Because there is one final bit of stress to cite: the Dance of the Seven Veils. What's remarkable in this orchestral episode is that the musical treatment gives us still more subtext. It's Herod who asked for the dance and since Salome finally complies with his wishes, he reasonably assumes that she is dancing for him. "I KNEW she was into me!!!", you can practically hear him thinking to himself, patting himself on the back.

But the music makes clear that in Salome's mind, there is only one audience: she's dancing for John, as if her were there to watch. We know this since the orchestra parades out all the themes she sang at him when praising his skin, hair and lips. As the dance progresses from section to section, the texture becomes ever more animated, heated, and finally frenzied and wild. Salome is expressing her sexual frustration in her wild gyrations. Right in front of our eyes, she is metamorphosing from a curious infatuated girl to a voluptuous, sexually mature woman. The fetid, putrid stew of corrupt values in which she's been simmering is causing that aforementioned water-bubble in the kinked hose to rupture and spray out in all directions.

UNTIL ------------ until one of the great strokes of music drama genius in all of opera, one Strauss never duplicated again. At the height of the instrumental chaos, Salome (and the orchestra) come to a screeching halt, frozen. High winds and strings trill, creating a white noise like the buzzing in the head heard by a mental patient. One of her themes of infatuation, which originally had been a coquettish, ultra-feminine melody of rhythmic swing and tuneful sweetness, is now an eerily grotesque fragment of its former self, emitting mindless repetitions of the opening motive:


This gesture perfectly depicts, in musical terms, what has happened to Salome. Her mind has been shattered like a crystal vase knocked to the floor. That vase is no longer a vase; there remain only shards of the thing it used to be. Salome's mind is likewise in shards, leaving her with only vestiges of her humanity.

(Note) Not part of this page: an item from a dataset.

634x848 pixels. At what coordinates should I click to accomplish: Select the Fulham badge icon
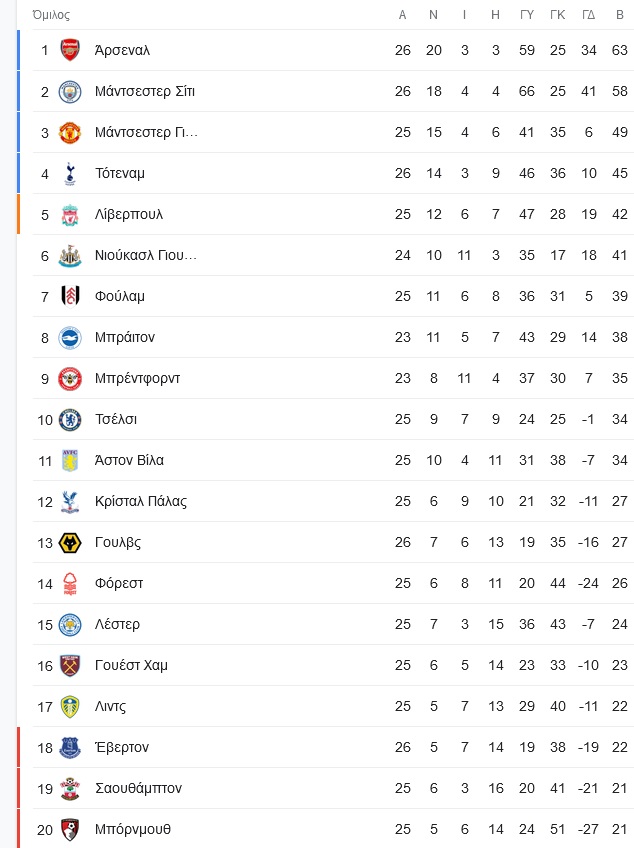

Those synapses described by Dr. Jenson are now firing only sporadically and haphazardly; her decline into a ghoulish, sub-human state will be swift and fatal.

Yes, in a real young woman, all this might take weeks, months or longer to produce this catastrophic result. Oscar Wilde and Strauss have employed a bit of telescoping of time for their artistic purposes for this drama. In the course of some 100 minutes, like time-lapsed video of a flower blooming and withering in seconds, we the audience witness a rapid process: sexually-awakened girl to sexually-frustrated woman to fixated madwoman.

The time frame might not be accurate, but the psychological truth is deadly accurate: stress is toxic to young people. Salome, as imagined by Wilde, is a case study of the phenomenon.

How am I doing, Dr. Jensen?

1 comment:

  1. Glenn - you've discovered my back-story! My sub-text :) I actually have done a lot of research on this topic due to the number of times I've played the role. Good job!